Böyle bir içerik düzeni; gençlere kitap değil, silah; düşünce değil, entrika; sevgi değil, sahip olma dürtüsü aşılamaktadır. Bir gencin örnek aldığı karakter, genelde mafya babasıdır ya da zengin ama ahlaksız bir erkektir. Bu, bir toplumsal modelin çürümüş halidir.

ZİHİNSEL UYUŞUKLUK VE İTAATKÂR GENÇLİK 

Devam eden bu içerik bombardımanı, gençleri sorgulamayan, hayal kurmayan, üretmeyen bireyler haline getirir. Her şeyin kolayca çözüldüğü, her ihanetin sonunda “aşk kazandı” denilerek meşrulaştırıldığı bu yapımlar; gençlere sabrı, çalışmayı, düşünmeyi değil, kısa yoldan mutluluğu ve gücü vaadeder. Bu bir tuzaktır. Çünkü düşünen genç, soru sorar; soru soran genç sistemin doğasını keşfeder ve dönüşüm başlar. Ama izleyen genç sadece taklit eder.
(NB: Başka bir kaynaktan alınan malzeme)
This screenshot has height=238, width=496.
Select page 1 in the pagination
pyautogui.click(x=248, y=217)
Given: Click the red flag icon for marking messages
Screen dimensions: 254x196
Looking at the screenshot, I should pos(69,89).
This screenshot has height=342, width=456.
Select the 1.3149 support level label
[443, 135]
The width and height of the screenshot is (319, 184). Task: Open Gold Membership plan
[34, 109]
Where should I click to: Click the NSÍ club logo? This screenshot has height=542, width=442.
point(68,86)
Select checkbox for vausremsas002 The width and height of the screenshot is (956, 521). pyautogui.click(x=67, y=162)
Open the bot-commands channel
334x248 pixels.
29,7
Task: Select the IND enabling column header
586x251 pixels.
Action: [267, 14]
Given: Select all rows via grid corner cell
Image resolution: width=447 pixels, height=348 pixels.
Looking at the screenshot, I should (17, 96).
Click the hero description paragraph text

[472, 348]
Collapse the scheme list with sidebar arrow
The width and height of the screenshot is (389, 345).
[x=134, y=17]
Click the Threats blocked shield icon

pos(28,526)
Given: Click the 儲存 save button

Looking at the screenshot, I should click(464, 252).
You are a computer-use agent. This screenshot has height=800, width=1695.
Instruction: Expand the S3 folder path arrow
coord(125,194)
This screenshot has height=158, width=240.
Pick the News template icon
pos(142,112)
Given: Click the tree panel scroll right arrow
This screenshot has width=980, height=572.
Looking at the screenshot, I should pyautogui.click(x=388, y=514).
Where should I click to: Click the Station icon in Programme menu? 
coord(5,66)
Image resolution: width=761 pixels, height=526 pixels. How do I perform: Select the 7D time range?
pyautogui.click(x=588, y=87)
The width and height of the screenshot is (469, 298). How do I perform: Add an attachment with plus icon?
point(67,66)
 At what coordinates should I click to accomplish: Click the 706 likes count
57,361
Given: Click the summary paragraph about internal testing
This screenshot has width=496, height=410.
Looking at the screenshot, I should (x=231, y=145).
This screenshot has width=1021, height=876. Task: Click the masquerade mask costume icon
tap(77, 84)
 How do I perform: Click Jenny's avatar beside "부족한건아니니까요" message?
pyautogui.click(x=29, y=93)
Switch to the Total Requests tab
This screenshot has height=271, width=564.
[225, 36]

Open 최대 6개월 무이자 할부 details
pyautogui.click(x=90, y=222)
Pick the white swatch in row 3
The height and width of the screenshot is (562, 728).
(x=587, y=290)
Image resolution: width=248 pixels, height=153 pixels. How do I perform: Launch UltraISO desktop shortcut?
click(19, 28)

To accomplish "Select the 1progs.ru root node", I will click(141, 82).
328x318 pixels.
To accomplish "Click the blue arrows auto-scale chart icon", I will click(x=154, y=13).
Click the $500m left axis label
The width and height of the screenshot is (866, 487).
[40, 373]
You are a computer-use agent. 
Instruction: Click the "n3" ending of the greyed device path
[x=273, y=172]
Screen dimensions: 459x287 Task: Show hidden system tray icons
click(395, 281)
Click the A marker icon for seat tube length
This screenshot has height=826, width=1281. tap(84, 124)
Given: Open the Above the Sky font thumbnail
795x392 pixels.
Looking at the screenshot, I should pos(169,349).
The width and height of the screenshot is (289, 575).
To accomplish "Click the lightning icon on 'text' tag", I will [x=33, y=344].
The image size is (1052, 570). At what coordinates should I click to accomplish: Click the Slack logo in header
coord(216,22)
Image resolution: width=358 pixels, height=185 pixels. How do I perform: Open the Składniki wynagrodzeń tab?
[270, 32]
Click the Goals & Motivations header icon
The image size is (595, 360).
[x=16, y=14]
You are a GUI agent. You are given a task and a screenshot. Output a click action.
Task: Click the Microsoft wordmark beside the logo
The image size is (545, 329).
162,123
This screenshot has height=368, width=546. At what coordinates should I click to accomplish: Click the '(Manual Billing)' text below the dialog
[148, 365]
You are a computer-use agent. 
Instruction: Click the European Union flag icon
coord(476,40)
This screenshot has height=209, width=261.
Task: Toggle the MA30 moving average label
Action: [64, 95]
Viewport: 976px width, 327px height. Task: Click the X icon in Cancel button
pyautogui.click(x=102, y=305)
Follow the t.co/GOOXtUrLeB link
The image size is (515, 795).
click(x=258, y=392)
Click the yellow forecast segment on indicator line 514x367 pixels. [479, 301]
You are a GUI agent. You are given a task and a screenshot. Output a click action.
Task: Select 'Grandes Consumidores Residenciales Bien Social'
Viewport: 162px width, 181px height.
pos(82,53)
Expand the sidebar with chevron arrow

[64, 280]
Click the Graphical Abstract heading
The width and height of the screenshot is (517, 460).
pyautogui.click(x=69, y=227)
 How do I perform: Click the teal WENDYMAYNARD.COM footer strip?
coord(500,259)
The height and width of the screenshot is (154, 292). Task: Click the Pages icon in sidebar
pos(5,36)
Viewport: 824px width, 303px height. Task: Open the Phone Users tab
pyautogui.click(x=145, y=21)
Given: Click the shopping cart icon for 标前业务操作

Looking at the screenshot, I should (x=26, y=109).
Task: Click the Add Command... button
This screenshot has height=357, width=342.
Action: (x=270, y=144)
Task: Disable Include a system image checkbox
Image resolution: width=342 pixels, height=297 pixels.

TOPLUMSAL YOZLAŞMANIN GÖRSEL ROMANI 

Çok eşlilik, şiddet, çıkar ilişkileri ve yozlaşmış ilişkilerin diziler aracılığıyla olağanlaştırılması, toplumu adım adım ahlaki ve kültürel çöküşe sürüklemektedir. Bu dizilerde sevgi yoktur, çıkar vardır; sadakat yoktur, güç ilişkisi vardır; değer yoktur, tüketim vardır. Ve en kötüsü, bu çürümüşlük genç beyinlere "yaşam tarzı" olarak sunulmaktadır.

SONUÇ

Türkiye’de diziler sadece eğlence değil, aynı zamanda bir kültürel işgaldir. Gençliği tüketen, düşünen birey yerine itaat eden, özdeşleşen, edilgen bir zihin yaratmayı hedefleyen bu içerikler; sadece televizyon ekranlarını değil, bir neslin geleceğini karartmaktadır. Bu nedenle dizilere değil, bilince yatırım yapmanın zamanı çoktan gelmiştir.

Haftaya görüşmek dileğiyle sağlıcakla kalın.